**Text excerpt**
"""
A bioinformatics research team from Friedrich Schiller University Jena has won the 2022 Thuringian Research Prize for applied research, Thuringia’s Science Minister Wolfgang Tiefensee announced today (06 April) in a video presentation. The prize of 12,500 euros, awarded for the development of machine learning methods for identifying small molecules, went to the team comprising Prof. Sebastian Böcker, Dr Kai Dührkop, Dr Markus Fleischauer, Dr Marcus Ludwig and Martin Hoffmann.
Small molecules - called metabolites - are ubiquitous. Every living thing produces metabolites. They are synthesised and converted in the metabolism of every living cell. They serve as building blocks for cellular components, as energy stores or signalling substances. "For humans, they play a huge role as active substances," Prof. Böcker explains. "New drugs are often variations of metabolites that occur in nature: moulds, for example, have shown us how penicillin can kill bacteria. This has saved the lives of many millions of people."
However, identifying new active substances from nature and making them usable is time-consuming, costly and labour-intensive. "In addition, we often don’t even know which unknown molecular structures we’re actually looking for," says Böcker. To detect small molecules in cell and tissue samples, for example from medicinal plants, we record a mass spectrum. In this process, the molecules are broken down into fragments and the mass of those fragments is determined. These results can then be compared with data from reference measurements to identify existing molecules. However, it’s clear that this method can only find molecules of which the structure is already known and recorded in a relevant database.
"""
**Exercise requirements**
(A) In the article on the Thuringian Research Prize, how much money did the prize carry?
(B) Extend the article on the Thuringian Research Prize, picking up after its final sentence.

**Provided information**
"""
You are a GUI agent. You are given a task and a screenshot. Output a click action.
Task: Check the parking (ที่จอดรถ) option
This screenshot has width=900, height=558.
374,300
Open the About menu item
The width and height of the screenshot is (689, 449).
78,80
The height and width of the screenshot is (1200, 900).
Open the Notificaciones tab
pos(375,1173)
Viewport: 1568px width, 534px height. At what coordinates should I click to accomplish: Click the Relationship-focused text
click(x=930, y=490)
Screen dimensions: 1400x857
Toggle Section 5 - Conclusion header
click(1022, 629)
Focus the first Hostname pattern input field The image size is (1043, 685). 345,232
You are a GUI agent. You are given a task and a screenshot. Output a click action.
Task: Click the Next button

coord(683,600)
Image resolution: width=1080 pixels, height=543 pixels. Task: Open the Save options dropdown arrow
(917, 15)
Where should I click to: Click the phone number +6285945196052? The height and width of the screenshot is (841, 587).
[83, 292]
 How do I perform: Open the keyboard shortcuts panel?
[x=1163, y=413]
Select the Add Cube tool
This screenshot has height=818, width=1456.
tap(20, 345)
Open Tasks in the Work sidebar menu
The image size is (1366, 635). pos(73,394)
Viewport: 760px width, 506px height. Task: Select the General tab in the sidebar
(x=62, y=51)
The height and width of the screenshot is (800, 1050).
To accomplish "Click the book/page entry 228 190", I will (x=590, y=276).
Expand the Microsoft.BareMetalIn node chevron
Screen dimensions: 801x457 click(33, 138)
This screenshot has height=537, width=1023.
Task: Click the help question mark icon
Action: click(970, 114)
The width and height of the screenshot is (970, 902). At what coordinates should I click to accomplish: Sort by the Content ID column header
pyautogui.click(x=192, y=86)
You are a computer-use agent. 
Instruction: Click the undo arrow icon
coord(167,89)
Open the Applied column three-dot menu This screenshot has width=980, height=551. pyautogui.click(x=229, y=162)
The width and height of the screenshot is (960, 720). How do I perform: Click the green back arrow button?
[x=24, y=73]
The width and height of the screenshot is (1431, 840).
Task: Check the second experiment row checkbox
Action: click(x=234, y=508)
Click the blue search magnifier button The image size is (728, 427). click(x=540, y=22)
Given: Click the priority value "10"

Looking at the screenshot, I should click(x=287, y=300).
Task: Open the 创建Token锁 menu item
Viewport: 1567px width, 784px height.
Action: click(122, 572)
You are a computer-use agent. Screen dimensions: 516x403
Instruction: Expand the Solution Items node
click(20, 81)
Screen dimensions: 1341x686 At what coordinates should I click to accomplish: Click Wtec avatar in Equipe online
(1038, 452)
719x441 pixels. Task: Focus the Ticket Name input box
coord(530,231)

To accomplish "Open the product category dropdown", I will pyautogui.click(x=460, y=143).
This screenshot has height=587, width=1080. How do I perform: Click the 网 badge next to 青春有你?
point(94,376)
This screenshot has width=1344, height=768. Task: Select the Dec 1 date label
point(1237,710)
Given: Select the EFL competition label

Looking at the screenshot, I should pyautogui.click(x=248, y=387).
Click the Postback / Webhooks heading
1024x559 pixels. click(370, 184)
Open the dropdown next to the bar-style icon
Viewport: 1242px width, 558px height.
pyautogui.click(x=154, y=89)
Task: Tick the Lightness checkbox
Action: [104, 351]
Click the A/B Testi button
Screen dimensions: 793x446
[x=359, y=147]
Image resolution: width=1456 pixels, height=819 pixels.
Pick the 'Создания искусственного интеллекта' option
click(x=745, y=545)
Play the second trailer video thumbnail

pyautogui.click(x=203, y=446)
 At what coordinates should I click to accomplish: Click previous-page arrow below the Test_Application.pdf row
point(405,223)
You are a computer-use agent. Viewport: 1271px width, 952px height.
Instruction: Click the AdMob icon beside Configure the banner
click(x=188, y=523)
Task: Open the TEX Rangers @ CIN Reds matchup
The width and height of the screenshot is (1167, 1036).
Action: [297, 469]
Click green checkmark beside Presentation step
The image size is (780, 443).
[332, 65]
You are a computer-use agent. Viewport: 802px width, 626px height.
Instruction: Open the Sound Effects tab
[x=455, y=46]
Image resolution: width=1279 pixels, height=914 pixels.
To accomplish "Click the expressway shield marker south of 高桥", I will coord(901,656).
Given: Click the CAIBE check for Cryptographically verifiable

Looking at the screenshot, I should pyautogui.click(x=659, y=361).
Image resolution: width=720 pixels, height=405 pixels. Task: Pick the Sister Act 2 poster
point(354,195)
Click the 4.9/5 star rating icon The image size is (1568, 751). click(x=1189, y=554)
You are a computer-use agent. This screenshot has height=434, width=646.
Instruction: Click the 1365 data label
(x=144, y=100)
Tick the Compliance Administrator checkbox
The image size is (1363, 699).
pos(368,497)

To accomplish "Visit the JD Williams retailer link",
"""
**Outputs by task**
(A) 12,500 euros

(B)
Machine learning assists in finding the matching structure
And this is precisely where the work of the Jena bioinformaticians comes in, and for which they have now received an award. They are developing methods that enable researchers to use mass spectrometry data to identify molecular structures for which no pure substances are available. These structures have also never been identified in nature. The researchers use machine learning methods for this purpose. With their search engine "CSI:FingerID", they have developed a tool with which mass spectrometry data can be "translated" into information about the chemical structure - a molecular fingerprint - making it possible to determine those structures that best match the mass spectrometry data. As in a Google search, the result is a more or less extensive list of possible hits. The COSMIC method, based on this search engine and also developed by the bioinformaticians, additionally determines a score that evaluates the quality of the suggested top hit and deduces from that score whether it is correct or incorrect. This allows us to automatically select the most promising hits when screening thousands or even millions of candidates.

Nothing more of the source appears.